• [TASK DESCRIPTION]:
Set down, exactly and only, everything from the line containing "Task: Open Day wind speed unit dropdown" down to the line containing "Instruction: Select the Học sinh radio option" in the data below; the pictures are not part of the copy.

• [SOURCE MATERIAL]:
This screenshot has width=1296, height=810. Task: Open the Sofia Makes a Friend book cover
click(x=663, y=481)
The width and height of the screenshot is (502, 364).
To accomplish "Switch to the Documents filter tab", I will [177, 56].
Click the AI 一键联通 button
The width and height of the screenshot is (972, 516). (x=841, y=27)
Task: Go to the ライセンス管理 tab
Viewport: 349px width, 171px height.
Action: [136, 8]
...
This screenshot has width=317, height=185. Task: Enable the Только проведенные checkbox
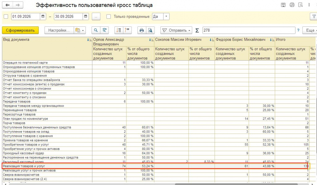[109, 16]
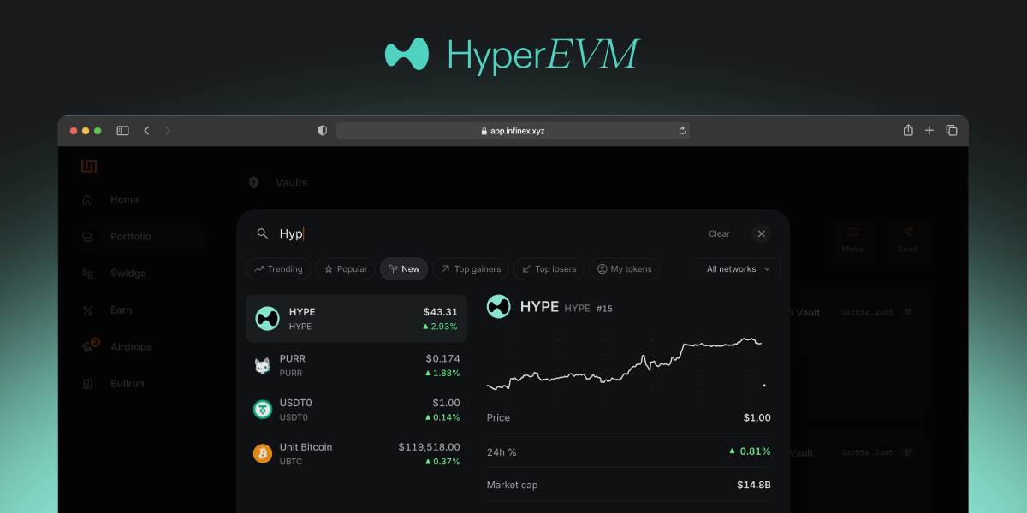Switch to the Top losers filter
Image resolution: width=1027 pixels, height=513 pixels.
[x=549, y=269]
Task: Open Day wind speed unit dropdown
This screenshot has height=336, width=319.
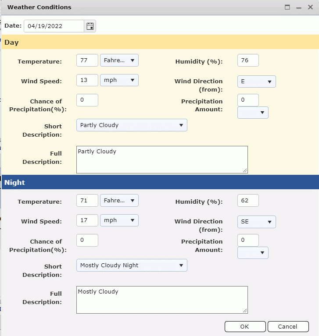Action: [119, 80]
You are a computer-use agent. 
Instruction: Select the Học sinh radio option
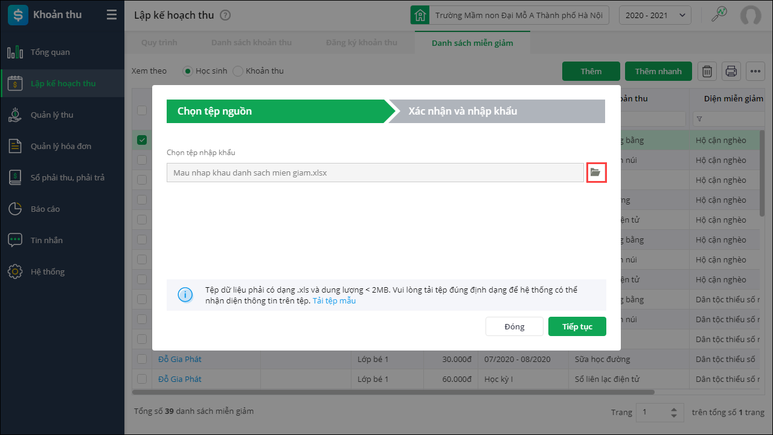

• [TASK RESPONSE]:
Task: Open Day wind speed unit dropdown
This screenshot has height=336, width=319.
Action: [119, 80]
You are a computer-use agent. 
Instruction: Select the Học sinh radio option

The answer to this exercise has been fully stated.